## Exercise directions
Duplicate the data from the line containing "You are a computer-use agent. The image size is (1080, 533)." down to the line containing "pyautogui.click(x=389, y=181)", including both of those lines.

--------------------------------

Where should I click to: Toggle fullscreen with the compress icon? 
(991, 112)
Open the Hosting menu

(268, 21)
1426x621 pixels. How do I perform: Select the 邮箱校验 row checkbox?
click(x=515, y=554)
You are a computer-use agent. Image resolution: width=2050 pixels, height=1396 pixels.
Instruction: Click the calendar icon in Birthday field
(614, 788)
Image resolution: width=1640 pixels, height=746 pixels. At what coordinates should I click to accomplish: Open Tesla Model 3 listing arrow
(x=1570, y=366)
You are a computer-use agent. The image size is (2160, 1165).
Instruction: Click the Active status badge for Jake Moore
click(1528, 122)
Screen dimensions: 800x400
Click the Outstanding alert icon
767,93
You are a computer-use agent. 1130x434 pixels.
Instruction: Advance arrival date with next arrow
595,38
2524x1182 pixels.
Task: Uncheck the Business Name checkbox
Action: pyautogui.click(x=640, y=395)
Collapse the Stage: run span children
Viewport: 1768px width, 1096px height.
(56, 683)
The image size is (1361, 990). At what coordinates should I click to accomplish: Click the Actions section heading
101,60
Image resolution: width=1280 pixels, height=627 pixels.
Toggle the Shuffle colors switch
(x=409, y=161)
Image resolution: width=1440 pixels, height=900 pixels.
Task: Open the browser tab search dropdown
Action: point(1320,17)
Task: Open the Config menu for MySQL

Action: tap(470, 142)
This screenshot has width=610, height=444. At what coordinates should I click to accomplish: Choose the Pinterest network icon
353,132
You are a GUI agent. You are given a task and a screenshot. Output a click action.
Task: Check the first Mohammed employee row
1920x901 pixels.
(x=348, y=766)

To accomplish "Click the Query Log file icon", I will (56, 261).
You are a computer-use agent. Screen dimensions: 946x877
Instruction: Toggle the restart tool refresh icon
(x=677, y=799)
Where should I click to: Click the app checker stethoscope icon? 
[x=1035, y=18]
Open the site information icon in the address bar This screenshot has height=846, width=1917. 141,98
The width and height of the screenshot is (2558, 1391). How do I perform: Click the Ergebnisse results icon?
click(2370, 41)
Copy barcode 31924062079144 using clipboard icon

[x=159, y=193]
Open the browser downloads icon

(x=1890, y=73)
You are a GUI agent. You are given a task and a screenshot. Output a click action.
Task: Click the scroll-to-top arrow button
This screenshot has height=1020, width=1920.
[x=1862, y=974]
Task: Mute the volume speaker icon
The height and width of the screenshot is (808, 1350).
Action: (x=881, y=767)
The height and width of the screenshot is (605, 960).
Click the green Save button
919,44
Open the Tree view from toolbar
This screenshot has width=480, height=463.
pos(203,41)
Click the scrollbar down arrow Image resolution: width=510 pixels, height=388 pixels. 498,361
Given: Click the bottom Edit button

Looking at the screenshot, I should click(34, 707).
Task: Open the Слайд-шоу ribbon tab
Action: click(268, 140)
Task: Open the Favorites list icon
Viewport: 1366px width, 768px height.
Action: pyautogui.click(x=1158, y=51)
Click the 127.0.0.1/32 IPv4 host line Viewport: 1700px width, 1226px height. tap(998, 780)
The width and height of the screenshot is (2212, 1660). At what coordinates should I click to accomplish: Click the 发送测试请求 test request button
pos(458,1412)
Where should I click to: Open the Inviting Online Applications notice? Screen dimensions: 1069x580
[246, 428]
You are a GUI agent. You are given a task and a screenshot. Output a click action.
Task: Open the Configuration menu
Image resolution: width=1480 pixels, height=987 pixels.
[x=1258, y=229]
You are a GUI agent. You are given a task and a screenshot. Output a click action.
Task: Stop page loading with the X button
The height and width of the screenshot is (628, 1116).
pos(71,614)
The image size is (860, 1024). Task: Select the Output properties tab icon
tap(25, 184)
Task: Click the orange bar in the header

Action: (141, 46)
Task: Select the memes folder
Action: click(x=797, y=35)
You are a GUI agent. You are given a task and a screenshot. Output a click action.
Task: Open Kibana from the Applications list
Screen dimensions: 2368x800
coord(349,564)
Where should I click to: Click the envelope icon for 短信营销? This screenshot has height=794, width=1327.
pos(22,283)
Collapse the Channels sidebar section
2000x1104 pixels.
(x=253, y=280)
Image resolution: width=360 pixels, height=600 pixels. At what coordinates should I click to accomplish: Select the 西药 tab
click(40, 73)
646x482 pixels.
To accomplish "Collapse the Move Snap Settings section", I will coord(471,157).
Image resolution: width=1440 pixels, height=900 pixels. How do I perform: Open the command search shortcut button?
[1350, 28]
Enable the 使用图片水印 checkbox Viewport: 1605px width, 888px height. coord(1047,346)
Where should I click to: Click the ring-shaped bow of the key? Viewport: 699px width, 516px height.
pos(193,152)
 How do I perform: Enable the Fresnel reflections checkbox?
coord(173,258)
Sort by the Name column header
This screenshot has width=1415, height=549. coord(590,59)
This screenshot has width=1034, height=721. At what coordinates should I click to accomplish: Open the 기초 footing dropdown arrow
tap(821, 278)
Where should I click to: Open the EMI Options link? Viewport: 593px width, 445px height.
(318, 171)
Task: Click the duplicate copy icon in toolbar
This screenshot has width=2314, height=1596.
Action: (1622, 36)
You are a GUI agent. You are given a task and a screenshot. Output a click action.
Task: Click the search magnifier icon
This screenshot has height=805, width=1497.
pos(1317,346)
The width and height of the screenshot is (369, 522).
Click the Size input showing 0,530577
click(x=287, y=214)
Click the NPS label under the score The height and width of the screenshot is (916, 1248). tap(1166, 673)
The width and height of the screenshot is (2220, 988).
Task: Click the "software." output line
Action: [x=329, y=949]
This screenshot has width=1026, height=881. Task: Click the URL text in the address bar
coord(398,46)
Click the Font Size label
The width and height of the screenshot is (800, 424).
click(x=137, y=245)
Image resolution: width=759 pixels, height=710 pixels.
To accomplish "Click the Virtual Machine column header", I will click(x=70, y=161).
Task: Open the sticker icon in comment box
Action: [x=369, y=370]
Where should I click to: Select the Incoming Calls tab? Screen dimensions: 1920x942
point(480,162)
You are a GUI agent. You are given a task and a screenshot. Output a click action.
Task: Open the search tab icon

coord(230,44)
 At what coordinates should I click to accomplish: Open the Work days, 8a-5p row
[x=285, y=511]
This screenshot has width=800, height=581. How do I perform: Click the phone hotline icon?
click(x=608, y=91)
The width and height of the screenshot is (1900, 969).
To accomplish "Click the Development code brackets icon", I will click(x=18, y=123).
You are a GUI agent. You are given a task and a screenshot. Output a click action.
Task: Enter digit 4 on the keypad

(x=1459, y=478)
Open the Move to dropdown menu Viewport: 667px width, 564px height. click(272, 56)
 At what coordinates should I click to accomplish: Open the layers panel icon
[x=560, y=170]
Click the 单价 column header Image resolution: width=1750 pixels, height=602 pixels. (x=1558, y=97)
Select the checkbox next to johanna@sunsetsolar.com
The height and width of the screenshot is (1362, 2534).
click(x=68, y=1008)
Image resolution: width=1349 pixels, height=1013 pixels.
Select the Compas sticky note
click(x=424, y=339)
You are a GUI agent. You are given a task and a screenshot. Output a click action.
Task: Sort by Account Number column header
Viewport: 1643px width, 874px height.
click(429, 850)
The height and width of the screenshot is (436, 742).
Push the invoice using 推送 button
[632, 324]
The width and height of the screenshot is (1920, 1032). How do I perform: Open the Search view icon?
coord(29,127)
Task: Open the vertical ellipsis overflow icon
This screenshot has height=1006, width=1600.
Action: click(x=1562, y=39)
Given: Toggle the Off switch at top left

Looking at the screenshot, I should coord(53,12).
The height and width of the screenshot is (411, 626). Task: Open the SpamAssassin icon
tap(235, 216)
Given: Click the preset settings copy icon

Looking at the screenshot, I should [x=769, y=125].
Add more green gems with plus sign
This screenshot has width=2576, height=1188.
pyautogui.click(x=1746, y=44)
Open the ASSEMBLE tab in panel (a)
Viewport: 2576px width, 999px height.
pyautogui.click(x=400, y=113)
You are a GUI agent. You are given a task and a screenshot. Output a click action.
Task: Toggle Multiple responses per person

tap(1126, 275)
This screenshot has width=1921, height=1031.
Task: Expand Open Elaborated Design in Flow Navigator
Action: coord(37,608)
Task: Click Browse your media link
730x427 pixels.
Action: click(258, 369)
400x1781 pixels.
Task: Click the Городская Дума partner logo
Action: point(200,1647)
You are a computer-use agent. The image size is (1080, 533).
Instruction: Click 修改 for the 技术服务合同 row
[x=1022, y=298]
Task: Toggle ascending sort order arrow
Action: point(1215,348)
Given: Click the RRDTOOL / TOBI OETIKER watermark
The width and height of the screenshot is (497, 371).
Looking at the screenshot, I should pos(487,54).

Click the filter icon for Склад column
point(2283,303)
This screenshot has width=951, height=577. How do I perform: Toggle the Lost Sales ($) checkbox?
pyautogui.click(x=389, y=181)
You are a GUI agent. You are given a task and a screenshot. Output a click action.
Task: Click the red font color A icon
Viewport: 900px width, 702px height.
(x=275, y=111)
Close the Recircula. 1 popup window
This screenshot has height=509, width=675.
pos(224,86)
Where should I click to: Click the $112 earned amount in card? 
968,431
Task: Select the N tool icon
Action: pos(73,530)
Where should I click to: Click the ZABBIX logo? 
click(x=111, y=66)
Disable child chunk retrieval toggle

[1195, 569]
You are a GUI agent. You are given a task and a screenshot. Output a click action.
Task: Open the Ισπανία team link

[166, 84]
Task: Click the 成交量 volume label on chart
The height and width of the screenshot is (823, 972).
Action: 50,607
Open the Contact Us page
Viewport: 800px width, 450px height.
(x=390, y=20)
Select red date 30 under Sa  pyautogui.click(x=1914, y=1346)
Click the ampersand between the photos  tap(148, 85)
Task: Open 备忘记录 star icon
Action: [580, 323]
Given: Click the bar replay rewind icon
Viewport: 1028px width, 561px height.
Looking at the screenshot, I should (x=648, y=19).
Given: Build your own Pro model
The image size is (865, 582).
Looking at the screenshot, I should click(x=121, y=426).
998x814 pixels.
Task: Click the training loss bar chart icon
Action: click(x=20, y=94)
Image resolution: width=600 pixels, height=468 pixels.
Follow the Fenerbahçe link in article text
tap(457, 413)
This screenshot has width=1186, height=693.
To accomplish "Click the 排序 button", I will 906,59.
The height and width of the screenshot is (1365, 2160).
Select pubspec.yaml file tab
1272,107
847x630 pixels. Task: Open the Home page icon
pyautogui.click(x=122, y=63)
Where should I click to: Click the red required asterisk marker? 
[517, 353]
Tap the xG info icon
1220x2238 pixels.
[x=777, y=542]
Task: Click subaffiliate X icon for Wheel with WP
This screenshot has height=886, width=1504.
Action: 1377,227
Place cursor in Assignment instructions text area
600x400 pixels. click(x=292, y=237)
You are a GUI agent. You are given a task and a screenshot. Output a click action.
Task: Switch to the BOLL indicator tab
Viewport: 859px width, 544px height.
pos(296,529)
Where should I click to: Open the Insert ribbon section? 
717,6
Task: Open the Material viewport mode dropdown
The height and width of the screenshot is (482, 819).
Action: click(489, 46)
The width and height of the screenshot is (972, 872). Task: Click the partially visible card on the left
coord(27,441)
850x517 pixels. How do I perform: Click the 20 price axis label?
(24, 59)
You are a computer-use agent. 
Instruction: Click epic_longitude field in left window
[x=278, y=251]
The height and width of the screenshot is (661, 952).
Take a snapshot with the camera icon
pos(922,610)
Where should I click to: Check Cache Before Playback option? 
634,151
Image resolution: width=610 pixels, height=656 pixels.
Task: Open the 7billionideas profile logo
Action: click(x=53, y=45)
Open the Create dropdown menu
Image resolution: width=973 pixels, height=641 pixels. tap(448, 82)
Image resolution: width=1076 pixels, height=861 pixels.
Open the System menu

--------------------------------

## Completed exercise
You are a computer-use agent. The image size is (1080, 533).
Instruction: Click 修改 for the 技术服务合同 row
[x=1022, y=298]
Task: Toggle ascending sort order arrow
Action: point(1215,348)
Given: Click the RRDTOOL / TOBI OETIKER watermark
The width and height of the screenshot is (497, 371).
Looking at the screenshot, I should pos(487,54).

Click the filter icon for Склад column
point(2283,303)
This screenshot has width=951, height=577. How do I perform: Toggle the Lost Sales ($) checkbox?
pyautogui.click(x=389, y=181)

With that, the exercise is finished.